The emergence and rapid spread of A.23.1 in Uganda mirrors the patterns observed with other VOCs, suggesting that local evolution and subsequent spread might be a common feature of SARS-CoV-2. The similarities in spike protein changes (particularly at positions 613 and 681 and the N-terminal domain), as well as changes in non-spike proteins (nsp6, ORF8, ORF9) between A.23.1 and VOCs warrant further investigation into potential functional consequences. The presence of the E484K mutation in some A.23.1 sequences is concerning due to its potential to compromise vaccine efficacy. The findings highlight the importance of ongoing genomic surveillance to detect and characterize emerging variants and assess their potential impact on public health strategies.

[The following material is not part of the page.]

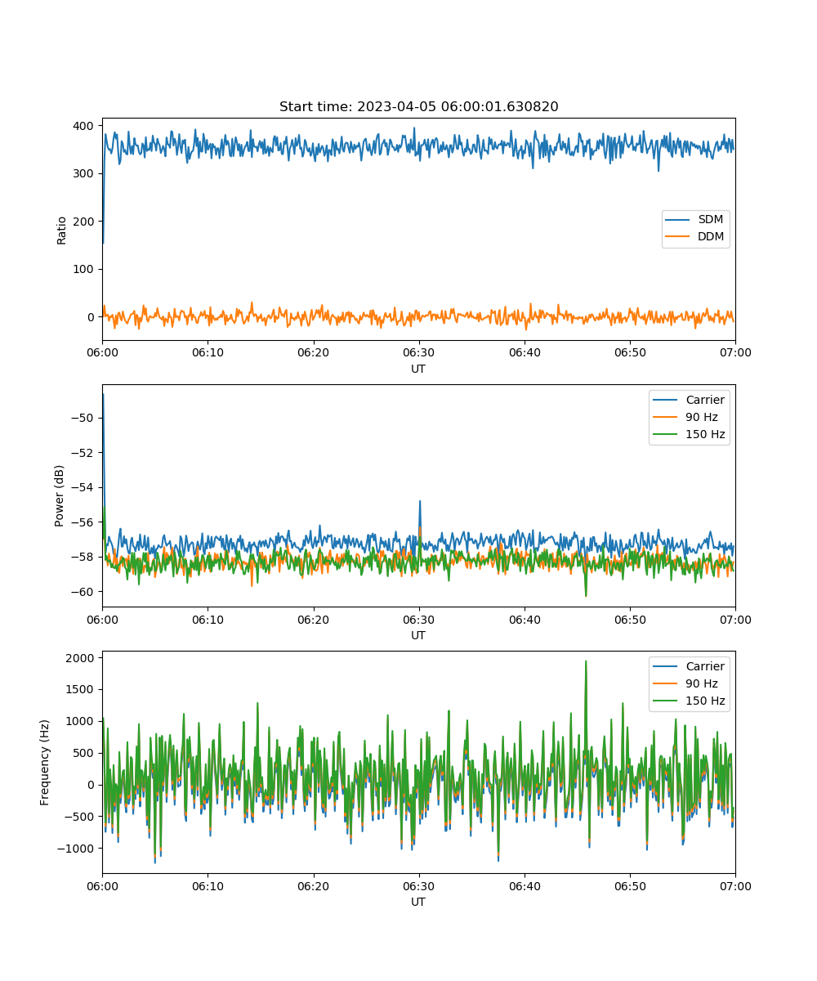Screen dimensions: 817x981
Task: Click the DDM legend entry in top plot
Action: click(710, 237)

This study demonstrates the emergence and rapid spread of a novel SARS-CoV-2 lineage A.23.1 in Uganda with characteristics similar to other VOCs. The findings underscore the need for continuous genomic surveillance to monitor viral evolution and assess the potential for immune escape and reduced vaccine efficacy. Further research is needed to fully elucidate the clinical implications of A.23.1 and its response to current COVID-19 vaccines. This should include detailed epidemiological studies linking genetic changes to clinical outcomes and functional studies characterizing the effects of identified mutations on viral infectivity, immune evasion, and vaccine efficacy.

This study has limitations due to resource constraints in the study region. The number of sequenced genomes (322) represents a small fraction of the total number of cases in Uganda (40,000+). While the sampling covered multiple geographical locations across the country, limitations in testing capacity and surveillance might have resulted in an underrepresentation of certain lineages. While stringent quality control measures were implemented, the use of MinION sequencing technology has its inherent error profile, although it is now widely used for SARS-CoV-2 genome sequencing. The evolutionary pathway proposed may not reflect the full picture, as the data may not cover the full evolutionary landscape in the studied region. Alternative evolutionary pathways in other unsampled countries might have also contributed to the observed lineage spread.